Stored dataset items
--- BEGIN ---
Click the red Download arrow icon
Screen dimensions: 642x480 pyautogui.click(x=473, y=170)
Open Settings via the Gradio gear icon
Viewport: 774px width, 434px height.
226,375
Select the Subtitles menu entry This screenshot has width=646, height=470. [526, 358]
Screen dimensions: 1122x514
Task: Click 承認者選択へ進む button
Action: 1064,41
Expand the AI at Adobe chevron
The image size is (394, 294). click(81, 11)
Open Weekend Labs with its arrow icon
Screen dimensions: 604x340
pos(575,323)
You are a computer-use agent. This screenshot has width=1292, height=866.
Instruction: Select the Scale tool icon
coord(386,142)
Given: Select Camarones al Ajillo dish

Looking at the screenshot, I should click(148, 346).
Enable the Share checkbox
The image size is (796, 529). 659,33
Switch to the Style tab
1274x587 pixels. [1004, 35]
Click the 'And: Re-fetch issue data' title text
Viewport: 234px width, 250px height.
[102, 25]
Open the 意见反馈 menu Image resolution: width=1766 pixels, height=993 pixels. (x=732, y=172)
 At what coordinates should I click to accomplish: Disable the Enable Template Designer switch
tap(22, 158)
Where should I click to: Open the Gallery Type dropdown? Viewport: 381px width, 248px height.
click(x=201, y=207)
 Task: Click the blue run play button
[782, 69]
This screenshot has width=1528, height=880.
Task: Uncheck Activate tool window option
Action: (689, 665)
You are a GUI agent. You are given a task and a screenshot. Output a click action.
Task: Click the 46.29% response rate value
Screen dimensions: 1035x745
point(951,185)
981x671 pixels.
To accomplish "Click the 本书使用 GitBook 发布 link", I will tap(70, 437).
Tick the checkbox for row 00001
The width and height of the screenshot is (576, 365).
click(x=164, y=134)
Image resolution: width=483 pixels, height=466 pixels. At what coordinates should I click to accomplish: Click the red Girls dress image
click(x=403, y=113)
--- END ---
**Short problem:** Pull out every line of the material above that contains the word "icon", and copy each one unchanged.

**Solution for this task:**
Click the red Download arrow icon
Open Settings via the Gradio gear icon
Open Weekend Labs with its arrow icon
Instruction: Select the Scale tool icon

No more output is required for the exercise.